Old safe spills cash into empty bank hall with dim lights and glowing AI screens

Europe Banks Face 200,000 Job Cuts as AI Takes Over

At a Glance

  • More than 200,000 European banking jobs could vanish by 2030 as AI and branch closures reshape the sector.
  • The cuts represent roughly 10% of the workforce across 35 major banks.
  • Back-office, risk management and compliance are the hardest hit, with banks eyeing 30% efficiency gains.
  • Why it matters: Millions of banking staff face layoffs, and the shift could reshape how banks operate worldwide.

A new Morgan Stanley analysis, highlighted by the Financial Times, warns that AI adoption and the shuttering of physical branches could cut more than 200,000 jobs in European banks by 2030.

Red lines slice through two office buildings with Dutch flag and French tricolor and glitchy windows.

AI-Driven Restructuring

The report points to back-office, risk management and compliance as the most vulnerable areas, where algorithms can process data faster than humans. Banks anticipate up to 30% efficiency gains, making the cuts seem attractive.

The trend is not limited to Europe. In October, Goldman Sachs announced a hiring freeze and job cuts in the U.S. as part of its OneGS 3.0 AI push, targeting client onboarding and regulatory reporting.

Institutions Taking Action

Dutch lender ABN Amro plans to cut a fifth of its staff by 2028, while Société Générale‘s CEO declared “nothing is sacred.”

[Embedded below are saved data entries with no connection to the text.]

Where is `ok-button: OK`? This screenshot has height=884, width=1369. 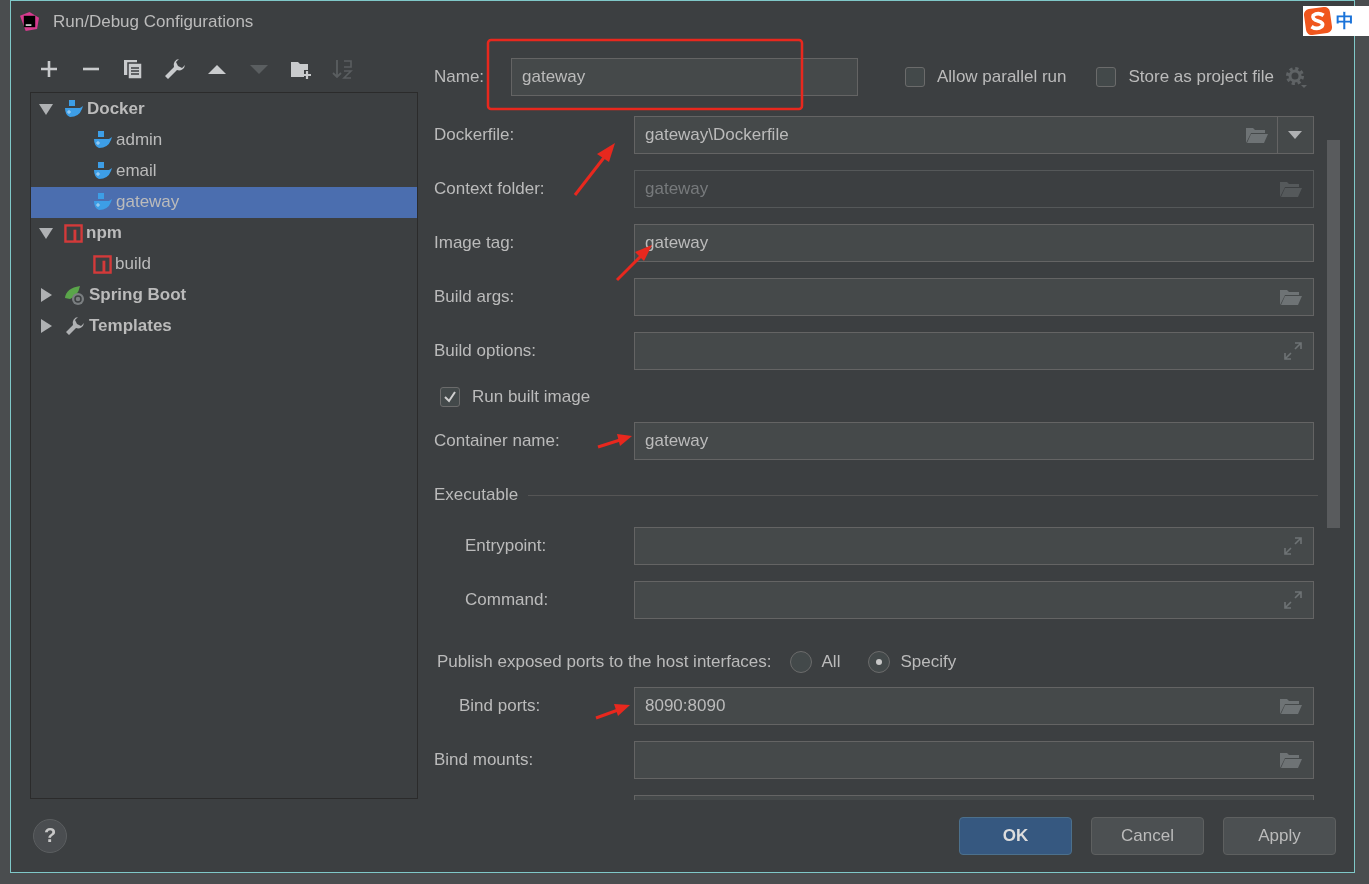 ok-button: OK is located at coordinates (1016, 836).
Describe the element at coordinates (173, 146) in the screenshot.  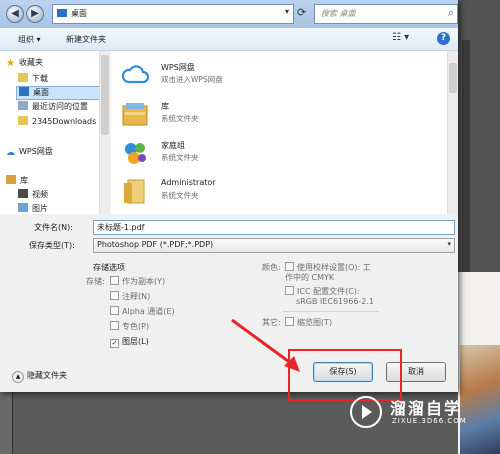
I see `file-name: 家庭组` at that location.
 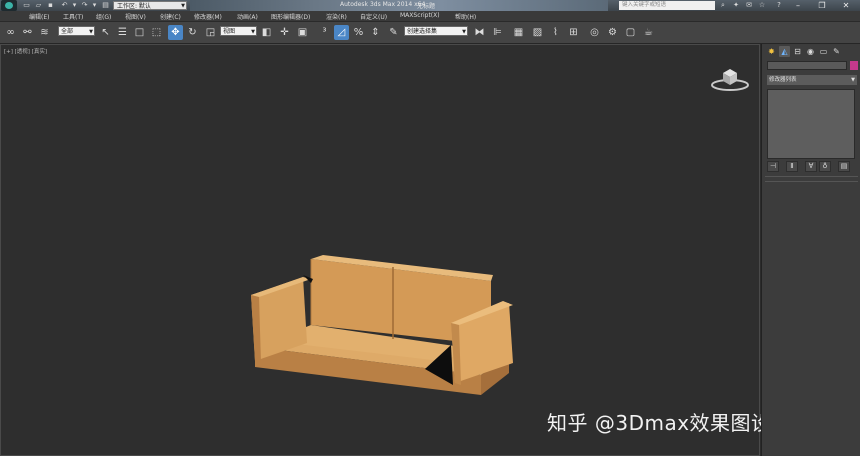 I want to click on sofa-model, so click(x=386, y=335).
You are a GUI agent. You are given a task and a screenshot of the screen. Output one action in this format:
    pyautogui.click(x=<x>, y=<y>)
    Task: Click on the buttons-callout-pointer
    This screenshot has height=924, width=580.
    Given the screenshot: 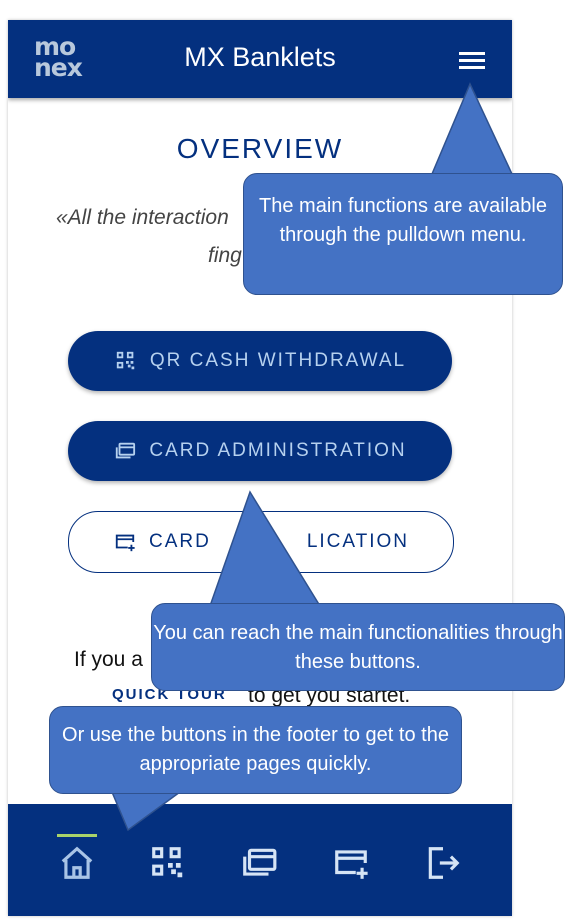 What is the action you would take?
    pyautogui.click(x=265, y=548)
    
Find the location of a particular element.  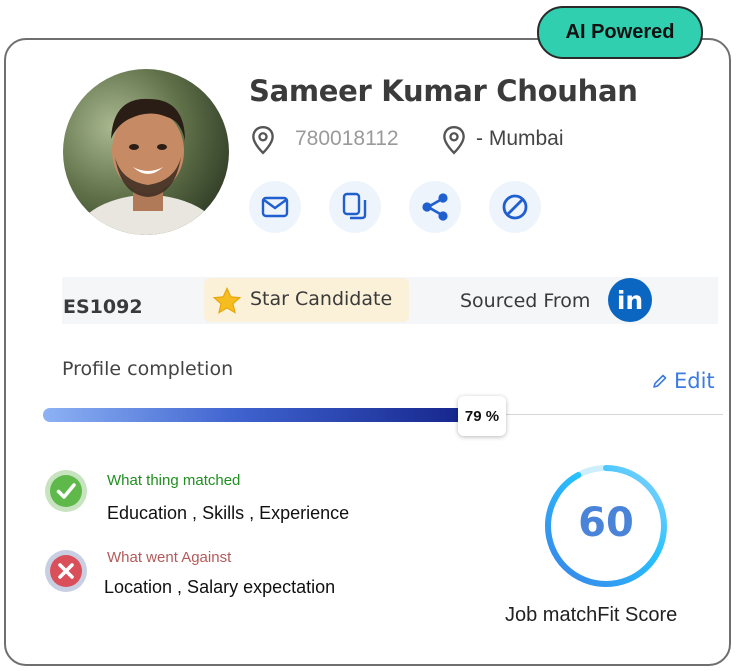

avatar is located at coordinates (146, 152).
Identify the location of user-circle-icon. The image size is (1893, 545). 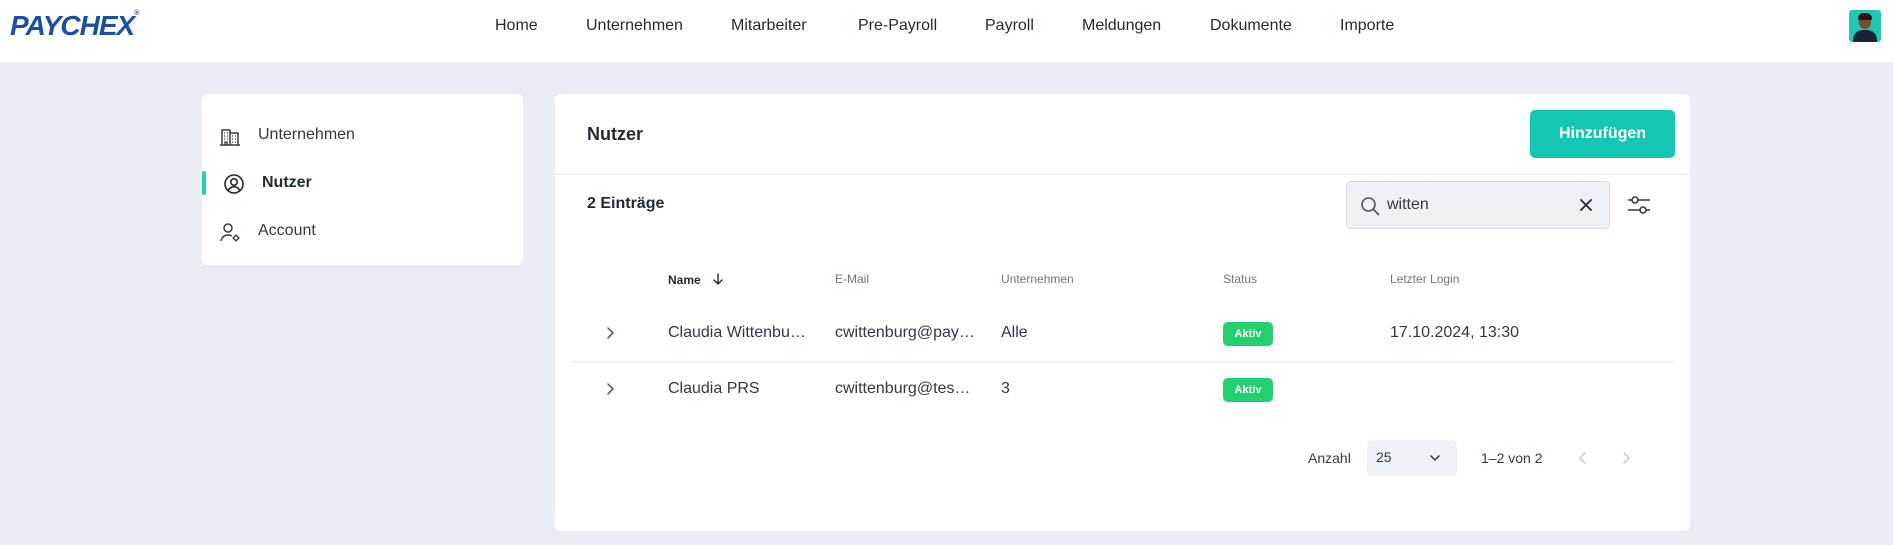
(234, 184).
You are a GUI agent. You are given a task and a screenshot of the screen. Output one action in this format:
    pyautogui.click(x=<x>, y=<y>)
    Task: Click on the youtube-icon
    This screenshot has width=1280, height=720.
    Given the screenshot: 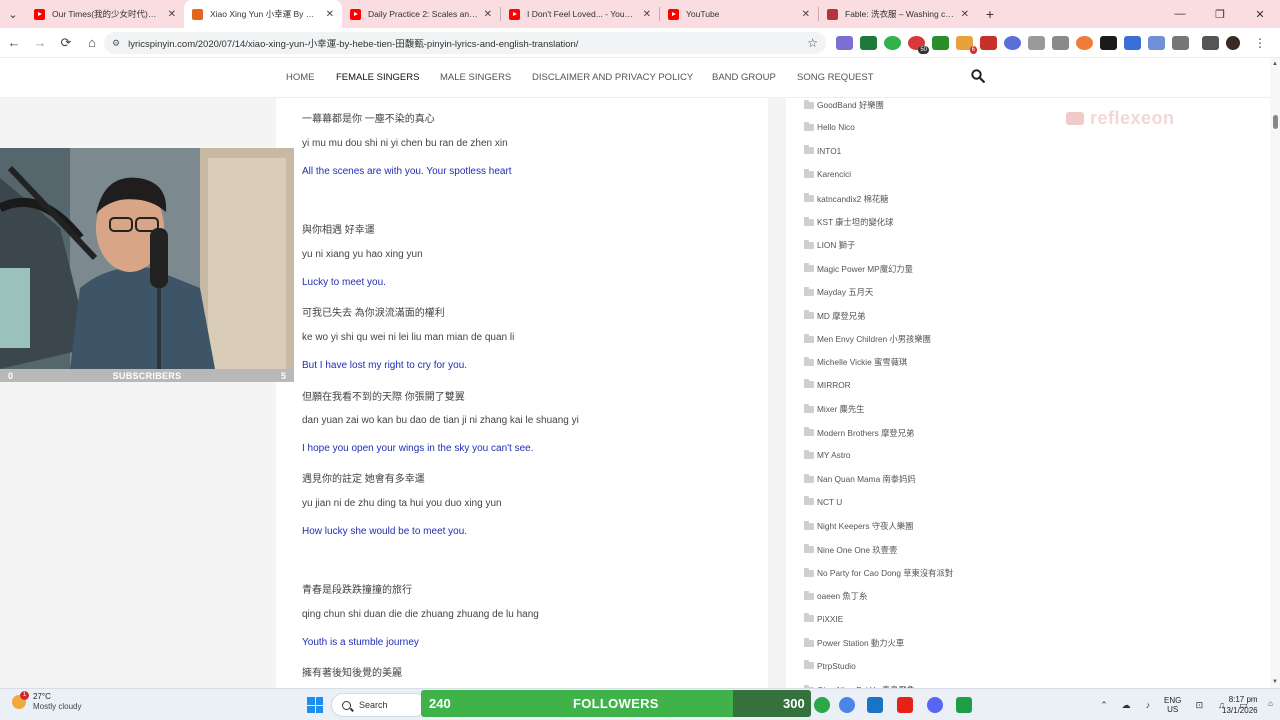 What is the action you would take?
    pyautogui.click(x=905, y=705)
    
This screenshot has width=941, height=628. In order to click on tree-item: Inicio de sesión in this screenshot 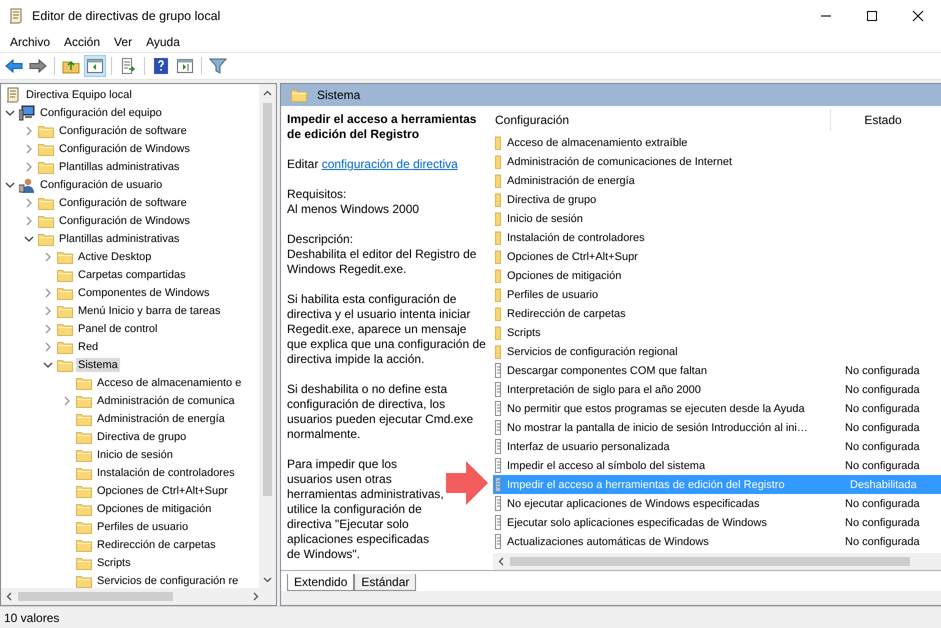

Société Générale CEO stated:

> “nothing is sacred.”

Some leaders warn against rushing the transition. A JPMorgan Chase executive told the FT that if junior bankers never learn the fundamentals, it could backfire.

JPMorgan Chase exec said:

> “if junior bankers never learn the fundamentals, it could come back to haunt the industry.”

Timeline of Key Moves

Event Date Detail
AI-Driven Job Cuts in Europe 2030 >200k jobs, 10% workforce
ABN Amro staff reduction 2028 cut 20% of staff
Goldman Sachs hiring freeze Oct 2025 job cuts and freeze through end 2025

These actions illustrate the growing pressure on banks to streamline operations through technology.

Key Takeaways

  • More than 200,000 jobs at risk by 2030.
  • Back-office, risk and compliance face the biggest cuts.
  • Banks target up to 30% efficiency gains, sparking debate over skill loss.

The wave of AI-driven layoffs signals a major shift in the banking sector, with efficiency gains weighed against the human cost and potential skill gaps.

Author

  • My name is Jonathan P. Miller, and I cover sports and athletics in Los Angeles.

    Jonathan P. Miller is a Senior Correspondent for News of Los Angeles, covering transportation, housing, and the systems that shape how Angelenos live and commute. A former urban planner, he’s known for clear, data-driven reporting that explains complex infrastructure and development decisions.